根据应用场景的不同,集成电路装置1000可以作为手机、机器人、无人机、视频采集等设备的片上系统(SOC),从而有效地降低控制部分的核心面积,提高处理速度并降低整体的功耗。在此情况时,集成电路装置1000的通用互联接口1004与设备的某些部件相连接。此处的某些部件可以例如是摄像头,显示器,鼠标,键盘,网卡或wifi接口。According to different application scenarios, the integrated circuit device 1000 can be used as a system on chip (SOC) for mobile phones, robots, drones, video capture and other equipment, thereby effectively reducing the core area of the control part, increasing processing speed and reducing overall power consumption . In this case, the universal interconnect interface 1004 of the integrated circuit device 1000 is connected to certain components of the device. Some components here can be, for example, a camera, a monitor, a mouse, a keyboard, a network card or a wifi interface.

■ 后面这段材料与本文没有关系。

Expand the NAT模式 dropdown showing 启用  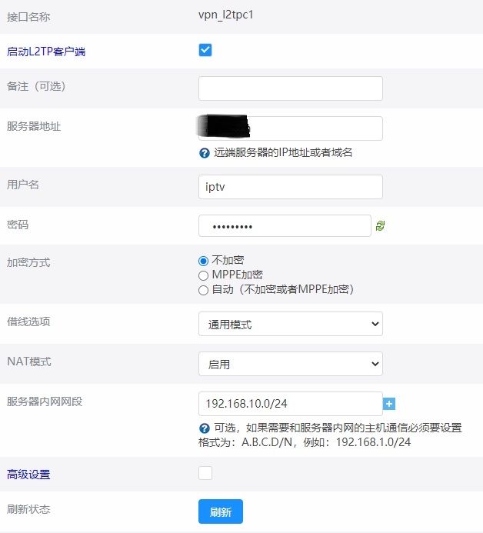tap(290, 364)
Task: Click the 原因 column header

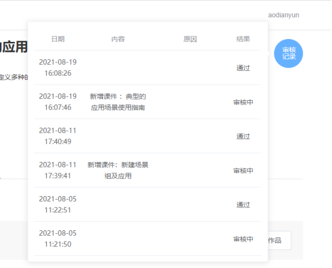Action: tap(190, 39)
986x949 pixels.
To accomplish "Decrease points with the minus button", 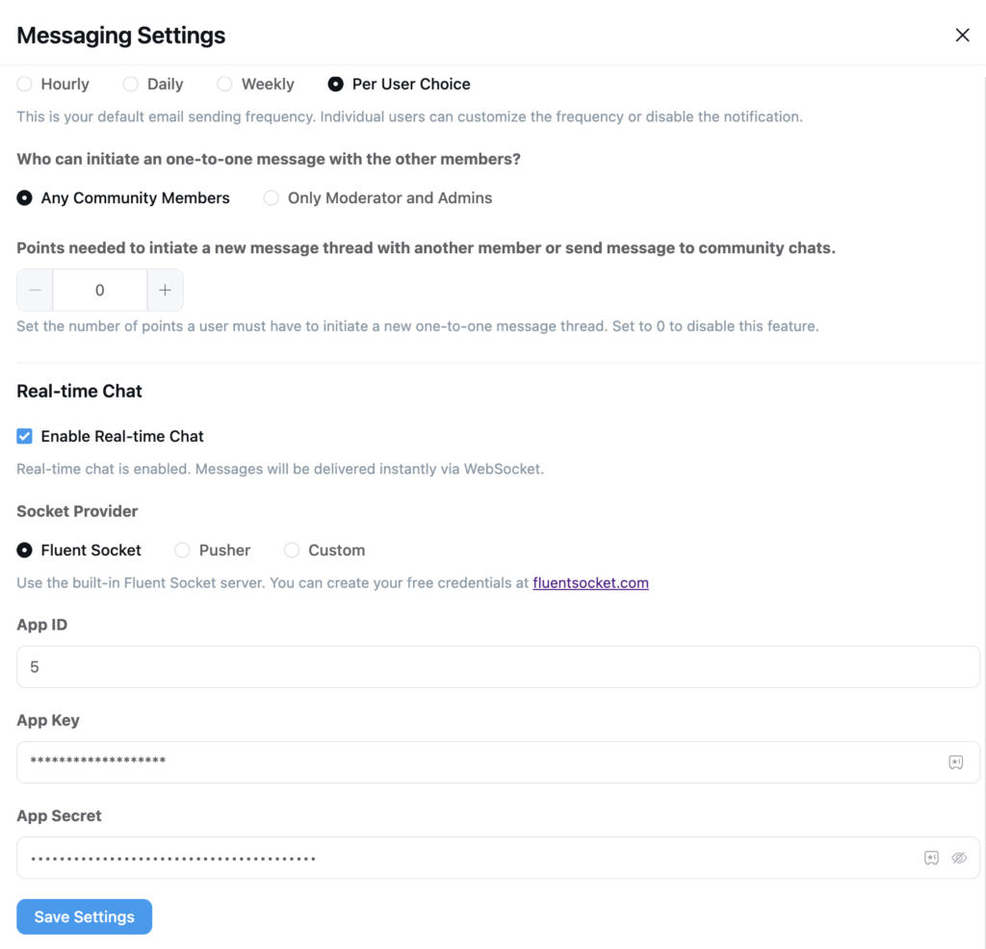I will (x=35, y=290).
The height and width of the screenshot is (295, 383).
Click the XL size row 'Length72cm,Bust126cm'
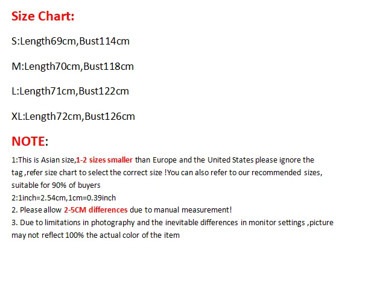[x=74, y=116]
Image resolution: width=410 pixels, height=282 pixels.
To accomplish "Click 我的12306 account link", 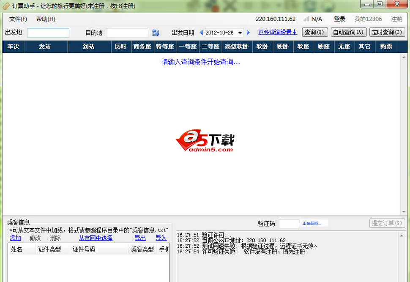I will coord(368,19).

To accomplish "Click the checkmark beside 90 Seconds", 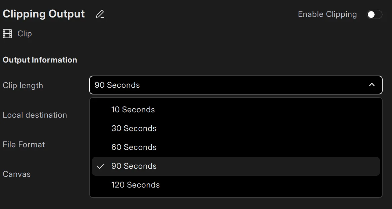I will (100, 166).
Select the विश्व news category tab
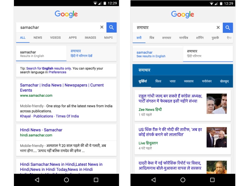248x186 pixels. [x=158, y=81]
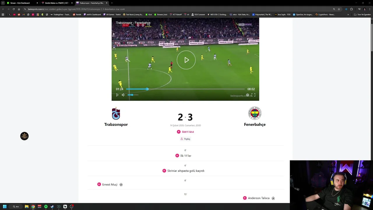Play the Ernest Muçi goal clip
Image resolution: width=373 pixels, height=210 pixels.
click(x=110, y=184)
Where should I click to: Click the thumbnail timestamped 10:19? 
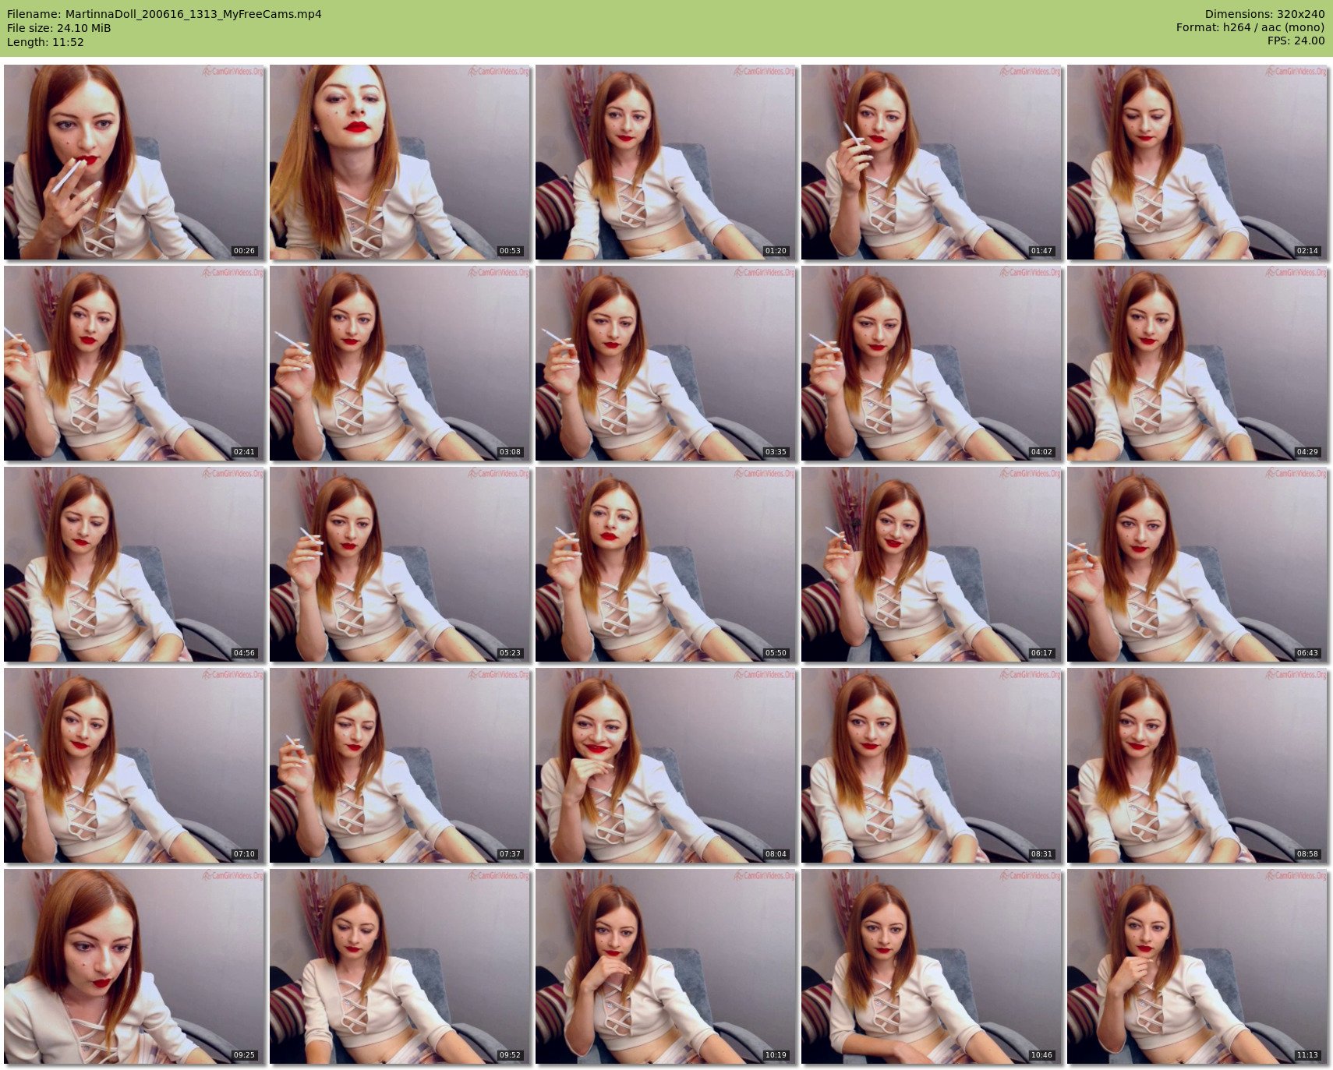pyautogui.click(x=666, y=966)
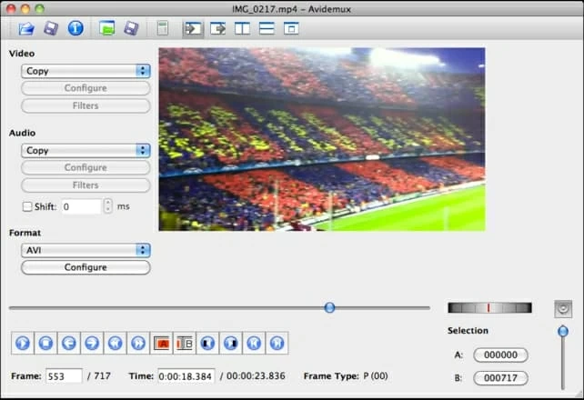Viewport: 584px width, 400px height.
Task: Click Configure button under Format
Action: click(86, 267)
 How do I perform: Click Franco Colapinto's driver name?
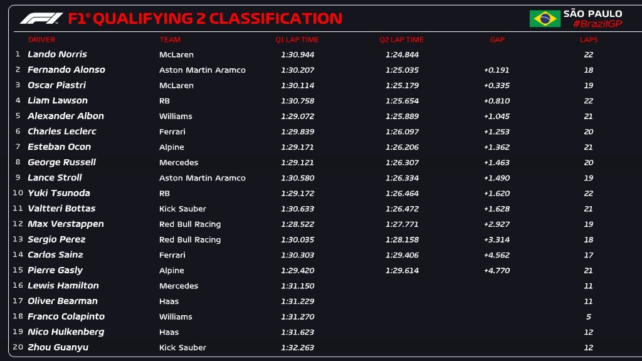[x=66, y=317]
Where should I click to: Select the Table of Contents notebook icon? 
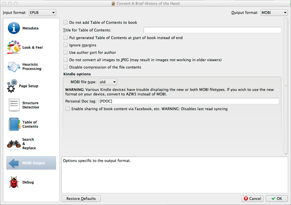pyautogui.click(x=14, y=124)
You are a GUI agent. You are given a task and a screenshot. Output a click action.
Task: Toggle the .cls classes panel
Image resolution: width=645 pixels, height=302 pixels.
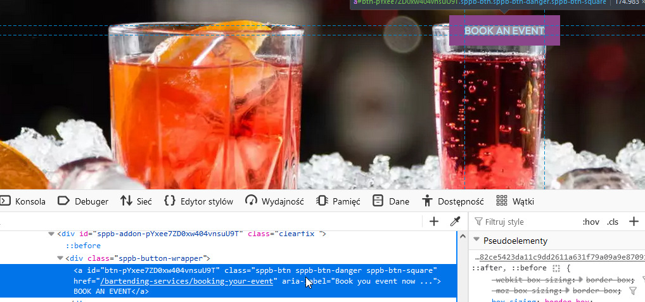613,222
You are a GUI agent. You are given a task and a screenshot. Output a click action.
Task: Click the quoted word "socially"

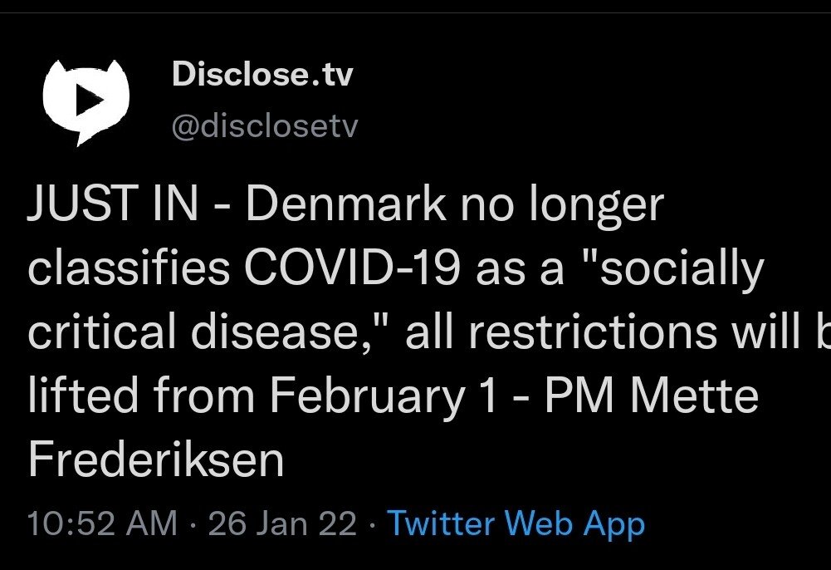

本公开还揭露一种芯片或集成电路芯片,其包括了集成电路装置1000。本公开还揭露一种芯片封装结构,其包括了上述芯片。The present disclosure also discloses a chip or integrated circuit chip, which includes the integrated circuit device 1000. The present disclosure also discloses a chip packaging structure, which includes the above-mentioned chip.
本公开另一个实施例是一种板卡,其包括了上述芯片封装结构。参阅图11,板卡1100除了包括多个上述芯片1102以外,还可以包括其他的配套部件,该配套部件包括存储器件1104、接口装置1106和控制器件1108。Another embodiment of the present disclosure is a board card, which includes the chip packaging structure described above. Referring to FIG. 11, in addition to a plurality of the aforementioned chips 1102, the board 1100 may also include other supporting components. The supporting components include a storage device 1104, an interface device 1106, and a control device 1108.
存储器件1104与芯片封装结构内的芯片1102通过总线1114连接,用于存储数据。存储器件1104可以包括多组存储单元1110。每一组存储单元1110可以是前述的片外内存。The storage device 1104 is connected to the chip 1102 in the chip packaging structure through a bus 1114 for storing data. The storage device 1104 may include multiple groups of storage units 1110. Each group of storage units 1110 may be the aforementioned off-chip memory.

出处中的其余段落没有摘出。